| Exercise |
What is needed is an exact copy of the lines from the one containing "Given: Click the 8bpc color depth indicator" through the last line of the records, with no pictures.

| Provided information |

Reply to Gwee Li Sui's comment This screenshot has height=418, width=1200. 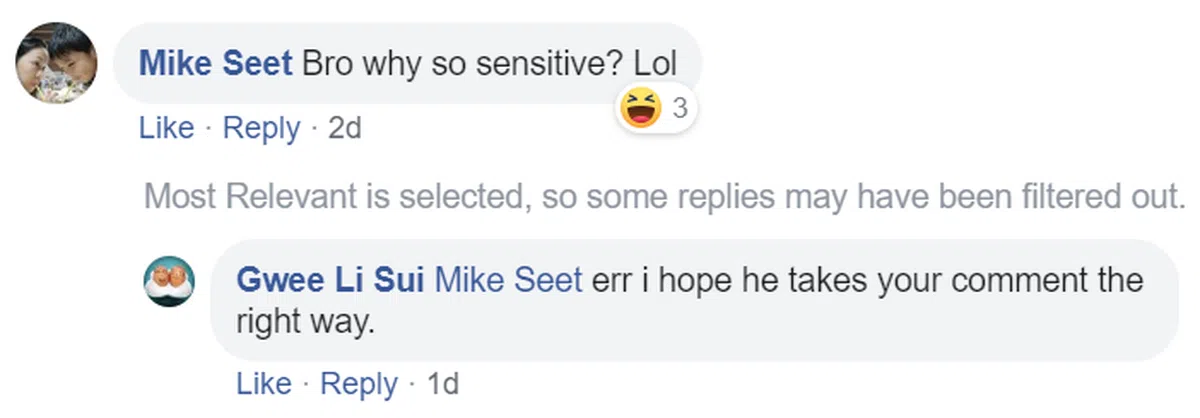tap(359, 384)
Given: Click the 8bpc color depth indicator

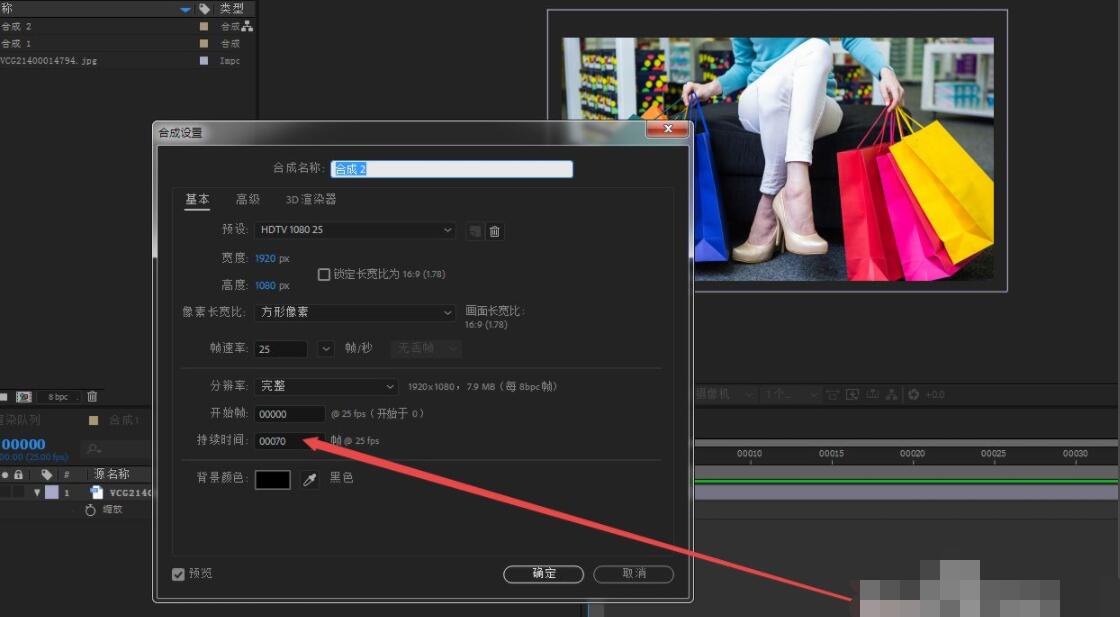Looking at the screenshot, I should [x=57, y=397].
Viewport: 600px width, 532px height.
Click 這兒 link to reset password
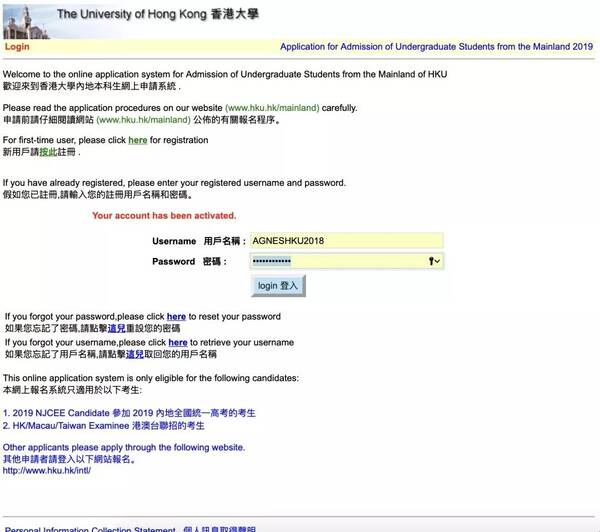pos(117,328)
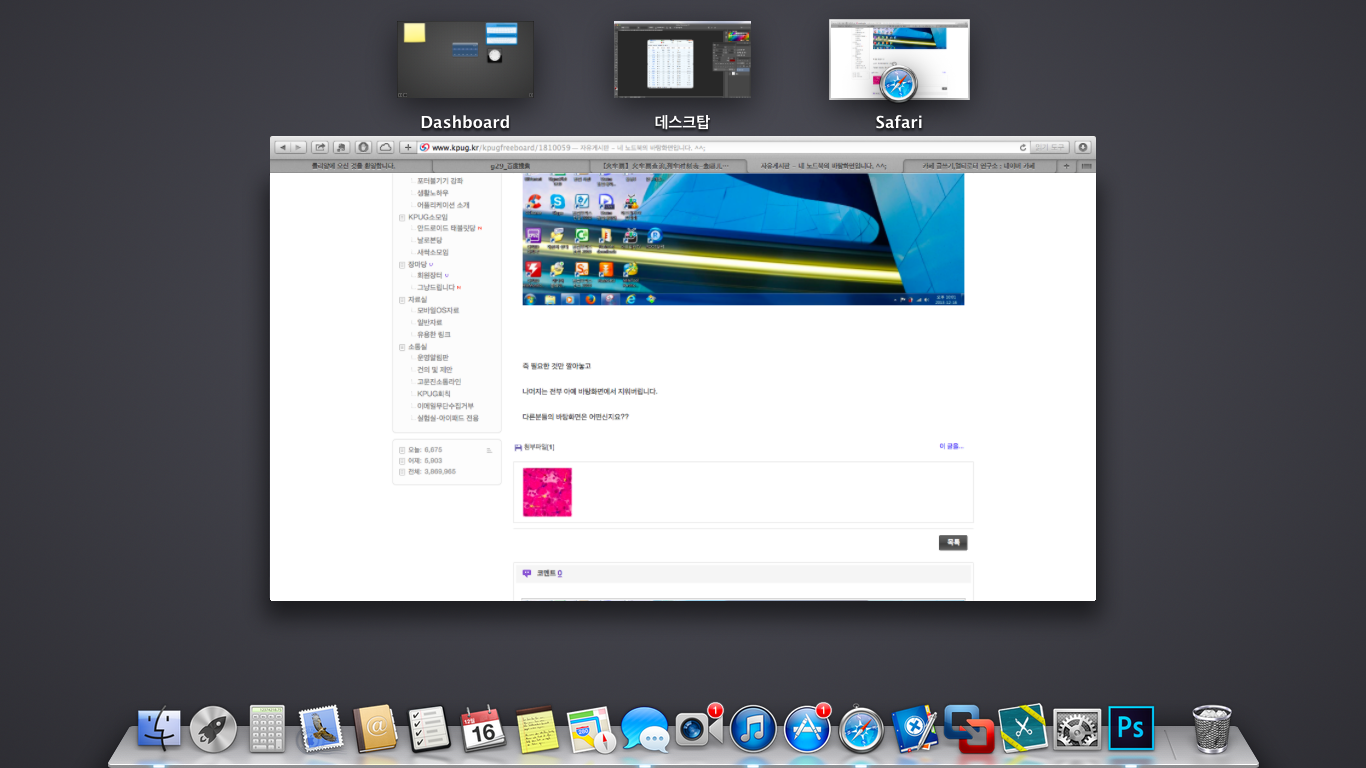1366x768 pixels.
Task: Click Safari's iCloud tabs button
Action: coord(385,147)
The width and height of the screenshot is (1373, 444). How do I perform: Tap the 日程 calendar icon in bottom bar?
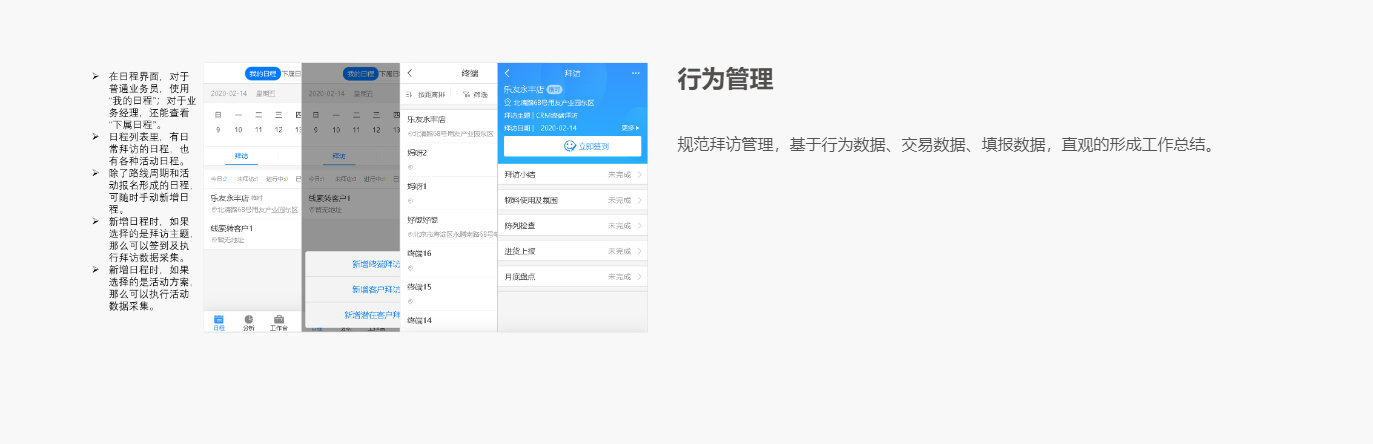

| Result of the exercise |
Given: Click the 8bpc color depth indicator

Looking at the screenshot, I should [x=57, y=397].
Viewport: 600px width, 532px height.
Click 這兒 link to reset password
pos(117,328)
1366x768 pixels.
Task: Click Safari's iCloud tabs button
Action: coord(385,147)
The width and height of the screenshot is (1373, 444). How do I perform: Tap the 日程 calendar icon in bottom bar?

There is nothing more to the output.